[EXTRACT PROVIDED]

-------

It’s difficult to diagnose Parkinson disease before some permanent neurological damage occurs. But tears may hold the key to earlier diagnoses.

One of the challenges neurologists face in treating patients with Parkinson disease is that early diagnosis is difficult. By the time most patients are able to be diagnosed, there is already permanent neurological damage.

This led a team of ophthalmologists and neurologists at the Keck School of Medicine of USC to begin research to identify a biomarker in tears to allow for earlier identification of Parkinson disease.

Sarah Hamm-Alvarez, PhD, Professor of Ophthalmology at the USC Roski Eye Institute at the Keck School of Medicine of USC, spoke with MD Magazine® about this biomarker research, which she presented at the 2019 Annual Meeting of the Association for Research in Vision and Ophthalmology (ARVO) in Vancouver, BC.

“A few years ago, we became interested in the possibility that the lacrimal gland, which secretes tears and tear proteins, might be responsive to some of the same neural pathways that are affected in early Parkinson's disease,” Hamm-Alvarez told MD Mag.

What research have you presented here at ARVO?

Why look at tears for a Parkinson biomarker?

-------

[WORK REQUEST 1] In the article on tears and Parkinson disease, where did Sarah Hamm-Alvarez present her biomarker research?
[WORK REQUEST 2] Extend the article on tears and Parkinson disease, picking up right after its last line.
These items were taken from a separate source.

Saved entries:
-------

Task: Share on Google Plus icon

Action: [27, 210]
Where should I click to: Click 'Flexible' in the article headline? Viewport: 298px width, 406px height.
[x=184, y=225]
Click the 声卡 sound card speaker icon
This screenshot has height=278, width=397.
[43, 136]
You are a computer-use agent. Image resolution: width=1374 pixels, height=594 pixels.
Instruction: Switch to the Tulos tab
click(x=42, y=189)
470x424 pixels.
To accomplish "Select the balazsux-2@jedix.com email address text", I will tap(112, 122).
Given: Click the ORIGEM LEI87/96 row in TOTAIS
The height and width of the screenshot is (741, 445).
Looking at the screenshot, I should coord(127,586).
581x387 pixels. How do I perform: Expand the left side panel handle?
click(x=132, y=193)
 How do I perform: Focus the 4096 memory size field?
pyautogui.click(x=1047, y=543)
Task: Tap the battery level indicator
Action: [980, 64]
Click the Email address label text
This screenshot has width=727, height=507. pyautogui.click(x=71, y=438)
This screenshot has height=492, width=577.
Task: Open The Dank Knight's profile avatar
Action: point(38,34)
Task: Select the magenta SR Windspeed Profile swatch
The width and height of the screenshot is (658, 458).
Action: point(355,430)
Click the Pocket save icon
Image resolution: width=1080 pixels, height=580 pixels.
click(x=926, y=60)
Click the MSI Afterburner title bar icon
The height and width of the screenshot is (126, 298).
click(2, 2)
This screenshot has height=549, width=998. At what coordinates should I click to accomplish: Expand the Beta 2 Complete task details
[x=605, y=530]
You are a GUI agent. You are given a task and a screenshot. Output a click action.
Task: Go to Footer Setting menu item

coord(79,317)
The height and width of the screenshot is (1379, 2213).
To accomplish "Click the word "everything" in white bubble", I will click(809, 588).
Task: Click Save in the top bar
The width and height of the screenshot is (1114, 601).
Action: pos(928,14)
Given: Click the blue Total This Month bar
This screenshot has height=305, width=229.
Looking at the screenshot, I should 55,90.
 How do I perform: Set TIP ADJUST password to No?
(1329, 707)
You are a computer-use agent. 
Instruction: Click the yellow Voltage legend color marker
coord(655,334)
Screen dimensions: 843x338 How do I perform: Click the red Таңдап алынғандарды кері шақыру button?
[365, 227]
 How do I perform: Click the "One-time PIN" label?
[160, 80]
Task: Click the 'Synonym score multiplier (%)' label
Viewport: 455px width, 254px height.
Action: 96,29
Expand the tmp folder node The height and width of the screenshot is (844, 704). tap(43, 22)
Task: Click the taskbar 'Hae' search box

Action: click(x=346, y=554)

-------

[RESPONSE BOX 1] At the 2019 Annual Meeting of the Association for Research in Vision and Ophthalmology (ARVO) in Vancouver, BC.

[RESPONSE BOX 2]
So, the research involves our attempt to identify a potential diagnostic biomarker or biomarkers—plural—in the tears. And the reason that we're interested in doing this, and doing this in particular for Parkinson's disease, is that it's very difficult to diagnose Parkinson's disease before the characteristic symptoms of motor dysfunction appear.A few years ago, we became interested in the possibility that the lacrimal gland, which secretes tears and tear proteins, might be responsive to some of the same neural pathways that are affected in early Parkinson's disease and that changes in the stimulation of that gland might lead to characteristic changes in proteins or protein profiles in the tears that could potentially serve as an early diagnostic for Parkinson's disease. One of the things that we did then was to try to start investigating whether or not these changes in the tear composition of Parkinson's disease patients occurred.